Cuatro camisas. Dos pantalones. El juego de sábanas. Los boxer y una maraña indescifrable de calcetines. Cuelgo uno más y a dormir. No aguanto un minuto más en pie. Cierro la ventana después de precipitarse la última prenda patio de luces abajo. Es ritual.
Y al dar la vuelta, el leve halo de luz amarillenta de la farola toca su cara. Y se hace de día otra vez. Todo vuelve a cobrar sentido.

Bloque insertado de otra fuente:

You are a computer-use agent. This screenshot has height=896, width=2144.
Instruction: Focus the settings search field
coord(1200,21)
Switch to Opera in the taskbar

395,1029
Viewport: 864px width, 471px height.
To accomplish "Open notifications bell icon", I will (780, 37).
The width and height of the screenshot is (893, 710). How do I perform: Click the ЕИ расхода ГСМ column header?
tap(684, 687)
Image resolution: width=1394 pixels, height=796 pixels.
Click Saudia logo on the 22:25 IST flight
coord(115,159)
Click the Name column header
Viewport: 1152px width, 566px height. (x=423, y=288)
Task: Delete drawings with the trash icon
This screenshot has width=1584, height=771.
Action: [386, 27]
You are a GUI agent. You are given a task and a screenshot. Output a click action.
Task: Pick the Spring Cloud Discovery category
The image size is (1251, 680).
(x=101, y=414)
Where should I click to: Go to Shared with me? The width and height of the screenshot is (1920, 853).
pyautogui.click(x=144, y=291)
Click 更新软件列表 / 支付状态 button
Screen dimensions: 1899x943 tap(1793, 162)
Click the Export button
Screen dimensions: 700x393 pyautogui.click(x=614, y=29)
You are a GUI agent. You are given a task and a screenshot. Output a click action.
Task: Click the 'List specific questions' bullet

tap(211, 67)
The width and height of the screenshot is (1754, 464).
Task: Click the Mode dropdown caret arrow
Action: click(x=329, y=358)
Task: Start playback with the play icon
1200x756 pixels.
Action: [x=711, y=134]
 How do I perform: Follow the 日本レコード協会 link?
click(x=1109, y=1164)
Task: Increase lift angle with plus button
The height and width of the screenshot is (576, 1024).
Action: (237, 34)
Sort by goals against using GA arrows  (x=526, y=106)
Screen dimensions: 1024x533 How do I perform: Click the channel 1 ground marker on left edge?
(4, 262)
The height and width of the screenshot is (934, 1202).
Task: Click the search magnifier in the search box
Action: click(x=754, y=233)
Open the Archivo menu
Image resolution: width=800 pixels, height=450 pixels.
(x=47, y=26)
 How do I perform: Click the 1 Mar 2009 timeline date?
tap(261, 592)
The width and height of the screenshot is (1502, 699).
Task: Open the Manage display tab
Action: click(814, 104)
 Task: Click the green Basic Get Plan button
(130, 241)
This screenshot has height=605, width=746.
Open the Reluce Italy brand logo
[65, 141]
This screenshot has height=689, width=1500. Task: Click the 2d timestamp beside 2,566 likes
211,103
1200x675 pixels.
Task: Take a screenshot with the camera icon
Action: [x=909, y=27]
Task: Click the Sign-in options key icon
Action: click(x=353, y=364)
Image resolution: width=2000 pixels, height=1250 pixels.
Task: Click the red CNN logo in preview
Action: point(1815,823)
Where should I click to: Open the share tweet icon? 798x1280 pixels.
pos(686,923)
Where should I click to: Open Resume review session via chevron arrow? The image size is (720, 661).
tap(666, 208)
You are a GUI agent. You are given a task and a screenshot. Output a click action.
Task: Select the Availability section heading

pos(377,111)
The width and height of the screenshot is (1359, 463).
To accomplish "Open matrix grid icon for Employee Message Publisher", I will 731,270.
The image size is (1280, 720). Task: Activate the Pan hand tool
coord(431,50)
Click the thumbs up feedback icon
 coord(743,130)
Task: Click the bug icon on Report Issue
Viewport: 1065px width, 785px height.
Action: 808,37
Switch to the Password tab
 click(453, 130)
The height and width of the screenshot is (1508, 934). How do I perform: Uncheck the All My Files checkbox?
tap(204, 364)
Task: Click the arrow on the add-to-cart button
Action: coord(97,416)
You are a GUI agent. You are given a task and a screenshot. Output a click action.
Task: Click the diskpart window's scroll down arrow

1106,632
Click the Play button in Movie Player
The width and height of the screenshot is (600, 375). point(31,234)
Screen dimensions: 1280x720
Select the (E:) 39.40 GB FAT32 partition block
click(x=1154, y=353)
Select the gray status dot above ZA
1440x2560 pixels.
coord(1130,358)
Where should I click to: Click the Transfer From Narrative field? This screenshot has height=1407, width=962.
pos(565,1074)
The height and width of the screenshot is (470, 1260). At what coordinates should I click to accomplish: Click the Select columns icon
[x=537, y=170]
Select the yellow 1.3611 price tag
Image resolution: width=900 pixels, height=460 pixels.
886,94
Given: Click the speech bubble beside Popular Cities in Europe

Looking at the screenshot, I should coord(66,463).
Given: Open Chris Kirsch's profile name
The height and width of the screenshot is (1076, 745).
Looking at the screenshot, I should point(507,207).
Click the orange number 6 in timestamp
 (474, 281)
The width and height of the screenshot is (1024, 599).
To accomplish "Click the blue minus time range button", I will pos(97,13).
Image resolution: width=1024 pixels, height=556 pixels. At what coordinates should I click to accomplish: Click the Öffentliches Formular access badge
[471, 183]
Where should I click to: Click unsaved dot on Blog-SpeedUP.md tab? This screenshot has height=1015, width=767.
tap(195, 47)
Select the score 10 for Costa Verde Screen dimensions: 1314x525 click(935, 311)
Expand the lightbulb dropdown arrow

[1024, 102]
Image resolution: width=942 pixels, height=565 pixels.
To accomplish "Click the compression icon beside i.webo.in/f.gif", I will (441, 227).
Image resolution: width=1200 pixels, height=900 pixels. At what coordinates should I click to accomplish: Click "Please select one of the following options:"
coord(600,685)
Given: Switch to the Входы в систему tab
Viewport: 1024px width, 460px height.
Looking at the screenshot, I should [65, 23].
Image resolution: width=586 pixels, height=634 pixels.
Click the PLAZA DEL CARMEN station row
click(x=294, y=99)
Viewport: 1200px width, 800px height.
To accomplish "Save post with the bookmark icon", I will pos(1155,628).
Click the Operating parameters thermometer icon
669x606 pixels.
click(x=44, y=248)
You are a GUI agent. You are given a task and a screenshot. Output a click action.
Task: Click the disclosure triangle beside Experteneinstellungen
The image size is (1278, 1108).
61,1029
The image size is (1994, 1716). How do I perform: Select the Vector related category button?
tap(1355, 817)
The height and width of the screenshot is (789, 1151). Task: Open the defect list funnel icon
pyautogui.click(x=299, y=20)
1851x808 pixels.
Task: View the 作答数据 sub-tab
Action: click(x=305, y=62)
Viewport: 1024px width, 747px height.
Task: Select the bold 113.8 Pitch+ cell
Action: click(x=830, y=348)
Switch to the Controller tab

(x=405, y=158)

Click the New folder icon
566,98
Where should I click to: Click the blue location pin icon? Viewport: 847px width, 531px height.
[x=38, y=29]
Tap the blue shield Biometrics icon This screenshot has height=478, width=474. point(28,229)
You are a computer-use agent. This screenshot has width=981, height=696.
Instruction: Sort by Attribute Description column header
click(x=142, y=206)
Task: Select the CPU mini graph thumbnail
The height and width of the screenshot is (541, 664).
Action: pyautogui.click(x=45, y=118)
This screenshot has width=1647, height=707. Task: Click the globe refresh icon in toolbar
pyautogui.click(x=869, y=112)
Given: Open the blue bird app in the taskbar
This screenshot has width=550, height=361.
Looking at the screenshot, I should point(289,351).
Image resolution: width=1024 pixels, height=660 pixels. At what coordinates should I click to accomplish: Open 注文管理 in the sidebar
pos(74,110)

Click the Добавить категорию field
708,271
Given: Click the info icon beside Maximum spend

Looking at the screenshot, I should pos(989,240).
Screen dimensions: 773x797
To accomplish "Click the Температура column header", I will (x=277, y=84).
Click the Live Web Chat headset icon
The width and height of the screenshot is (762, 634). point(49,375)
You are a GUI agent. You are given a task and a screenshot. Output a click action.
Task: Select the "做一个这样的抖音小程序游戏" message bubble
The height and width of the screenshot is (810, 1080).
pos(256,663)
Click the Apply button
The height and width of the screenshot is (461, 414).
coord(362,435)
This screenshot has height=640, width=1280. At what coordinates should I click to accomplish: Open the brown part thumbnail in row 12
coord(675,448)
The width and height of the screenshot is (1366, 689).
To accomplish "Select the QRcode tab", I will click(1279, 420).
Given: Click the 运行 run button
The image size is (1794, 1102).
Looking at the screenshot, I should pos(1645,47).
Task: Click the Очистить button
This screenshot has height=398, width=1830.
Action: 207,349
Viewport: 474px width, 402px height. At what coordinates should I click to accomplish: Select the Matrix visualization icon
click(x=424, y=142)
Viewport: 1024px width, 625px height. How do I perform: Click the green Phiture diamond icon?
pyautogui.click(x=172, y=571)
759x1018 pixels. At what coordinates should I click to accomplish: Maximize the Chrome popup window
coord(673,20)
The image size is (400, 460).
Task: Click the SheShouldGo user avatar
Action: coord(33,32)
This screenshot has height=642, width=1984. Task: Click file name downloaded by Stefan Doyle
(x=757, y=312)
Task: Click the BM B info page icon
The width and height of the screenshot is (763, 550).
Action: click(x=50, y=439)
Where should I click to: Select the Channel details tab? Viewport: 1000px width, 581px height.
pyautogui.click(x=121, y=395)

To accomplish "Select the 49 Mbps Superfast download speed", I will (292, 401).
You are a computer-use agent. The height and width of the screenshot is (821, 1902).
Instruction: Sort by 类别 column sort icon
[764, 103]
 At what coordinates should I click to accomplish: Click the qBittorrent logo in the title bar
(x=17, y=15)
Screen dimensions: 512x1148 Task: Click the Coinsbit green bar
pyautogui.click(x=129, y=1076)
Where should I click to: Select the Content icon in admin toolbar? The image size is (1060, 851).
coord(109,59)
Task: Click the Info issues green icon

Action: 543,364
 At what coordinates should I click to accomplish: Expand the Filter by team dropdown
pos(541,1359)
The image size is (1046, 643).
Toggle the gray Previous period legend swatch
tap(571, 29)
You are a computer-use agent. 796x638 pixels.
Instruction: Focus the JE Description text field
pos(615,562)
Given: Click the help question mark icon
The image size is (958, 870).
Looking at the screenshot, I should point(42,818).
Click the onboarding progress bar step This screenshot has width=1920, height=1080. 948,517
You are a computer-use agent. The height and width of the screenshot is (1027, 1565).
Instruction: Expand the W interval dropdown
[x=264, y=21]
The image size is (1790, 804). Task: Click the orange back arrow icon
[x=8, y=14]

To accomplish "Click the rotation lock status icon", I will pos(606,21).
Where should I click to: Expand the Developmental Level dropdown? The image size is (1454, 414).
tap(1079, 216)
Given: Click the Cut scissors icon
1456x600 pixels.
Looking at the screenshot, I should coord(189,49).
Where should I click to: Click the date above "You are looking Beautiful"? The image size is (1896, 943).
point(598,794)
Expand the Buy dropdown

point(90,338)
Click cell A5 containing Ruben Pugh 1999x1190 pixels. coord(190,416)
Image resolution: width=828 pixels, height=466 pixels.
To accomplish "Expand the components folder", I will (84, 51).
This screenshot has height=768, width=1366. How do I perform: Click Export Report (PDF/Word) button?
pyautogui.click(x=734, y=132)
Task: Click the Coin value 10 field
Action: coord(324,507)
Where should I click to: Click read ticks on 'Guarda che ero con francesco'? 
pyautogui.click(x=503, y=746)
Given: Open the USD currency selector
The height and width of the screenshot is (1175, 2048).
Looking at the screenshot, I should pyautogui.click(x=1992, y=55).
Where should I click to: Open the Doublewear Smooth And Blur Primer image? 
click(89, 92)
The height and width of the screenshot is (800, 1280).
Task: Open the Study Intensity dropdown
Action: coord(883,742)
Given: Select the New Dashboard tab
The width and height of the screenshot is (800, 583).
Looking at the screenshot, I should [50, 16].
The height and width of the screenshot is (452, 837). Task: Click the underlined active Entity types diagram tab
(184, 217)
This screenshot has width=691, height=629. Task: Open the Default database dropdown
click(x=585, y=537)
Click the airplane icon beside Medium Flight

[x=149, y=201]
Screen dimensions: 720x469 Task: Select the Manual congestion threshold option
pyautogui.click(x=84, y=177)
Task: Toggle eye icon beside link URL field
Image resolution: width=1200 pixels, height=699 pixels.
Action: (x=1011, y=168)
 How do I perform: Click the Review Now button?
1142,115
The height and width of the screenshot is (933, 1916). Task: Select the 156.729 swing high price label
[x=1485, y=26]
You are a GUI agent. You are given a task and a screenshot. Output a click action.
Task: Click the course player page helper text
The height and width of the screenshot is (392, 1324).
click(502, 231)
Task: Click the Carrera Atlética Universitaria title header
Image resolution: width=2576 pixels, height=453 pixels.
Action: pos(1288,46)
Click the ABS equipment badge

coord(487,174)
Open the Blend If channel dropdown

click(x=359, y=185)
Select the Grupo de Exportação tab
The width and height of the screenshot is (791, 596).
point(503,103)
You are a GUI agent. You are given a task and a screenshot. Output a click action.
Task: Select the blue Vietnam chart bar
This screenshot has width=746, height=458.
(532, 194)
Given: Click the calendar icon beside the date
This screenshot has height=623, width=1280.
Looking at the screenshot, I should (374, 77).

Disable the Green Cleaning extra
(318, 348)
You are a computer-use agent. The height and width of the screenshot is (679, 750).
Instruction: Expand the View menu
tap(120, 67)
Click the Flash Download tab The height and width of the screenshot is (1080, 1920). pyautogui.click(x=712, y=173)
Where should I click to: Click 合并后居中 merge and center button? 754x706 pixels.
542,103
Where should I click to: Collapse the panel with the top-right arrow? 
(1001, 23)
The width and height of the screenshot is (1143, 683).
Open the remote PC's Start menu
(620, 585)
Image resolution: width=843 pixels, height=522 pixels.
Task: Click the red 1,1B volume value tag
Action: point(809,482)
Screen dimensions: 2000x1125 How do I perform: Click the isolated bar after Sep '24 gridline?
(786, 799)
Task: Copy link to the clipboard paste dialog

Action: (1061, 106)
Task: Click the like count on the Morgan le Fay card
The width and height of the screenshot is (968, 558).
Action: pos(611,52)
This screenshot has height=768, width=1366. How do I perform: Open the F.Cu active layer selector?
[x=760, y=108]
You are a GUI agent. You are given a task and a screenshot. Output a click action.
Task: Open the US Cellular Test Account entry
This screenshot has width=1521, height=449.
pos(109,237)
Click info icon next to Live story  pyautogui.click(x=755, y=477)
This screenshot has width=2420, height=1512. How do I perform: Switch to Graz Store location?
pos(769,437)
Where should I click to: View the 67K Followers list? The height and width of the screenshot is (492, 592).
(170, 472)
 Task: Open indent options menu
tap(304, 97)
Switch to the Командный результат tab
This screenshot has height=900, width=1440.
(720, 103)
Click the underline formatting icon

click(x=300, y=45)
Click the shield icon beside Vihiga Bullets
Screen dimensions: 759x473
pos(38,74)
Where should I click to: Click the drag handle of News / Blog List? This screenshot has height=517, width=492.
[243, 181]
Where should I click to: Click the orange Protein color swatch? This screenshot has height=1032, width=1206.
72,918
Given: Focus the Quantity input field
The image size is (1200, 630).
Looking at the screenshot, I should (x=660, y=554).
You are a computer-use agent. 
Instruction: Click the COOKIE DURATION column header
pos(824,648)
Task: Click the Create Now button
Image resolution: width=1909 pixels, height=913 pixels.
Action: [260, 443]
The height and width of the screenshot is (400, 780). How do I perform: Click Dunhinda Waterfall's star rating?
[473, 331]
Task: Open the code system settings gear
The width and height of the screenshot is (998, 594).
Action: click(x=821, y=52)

Boca abajo. Con las dos manitas cubiertas por su mejilla sonrosada. Una cara angelical que nunca osaría delatar el verdadero torbellino que escondía. Una energía desmedida, voraz y salvaje. La sed por aprender personificada en poco más de un metro de altura.
Me siento a los pies de la cama. Cansado. Agotado. Derrotado. Y me basta con mirarlo. Un minuto, diez, una hora… nunca me parece suficiente. Porque cada instante que lo miro me hago más grande. Me convierto en un puto gigante. Su gigante.
Y los gigantes no se cansan. Los gigantes siempre están ahí. Ayudando, riendo, contestando sus preguntas, arreglando sus trastadas, queriendo. Donde hay que estar.
Mañana, mientras desayunamos, me volveré a poner el disfraz de Rotenmeyer. Volveré a reñirle por tirar la leche y por volver a llegar tarde al cole al encantarse con los dibujos animados. Hasta volveré a tener ganas de estrangularlo.
Pero algún día le contaré la verdad. Que no soy ningún gigante. Que tan sólo aprendí a fijarme en él para parecerlo. Que él era la varita mágica que me mantenía en pie.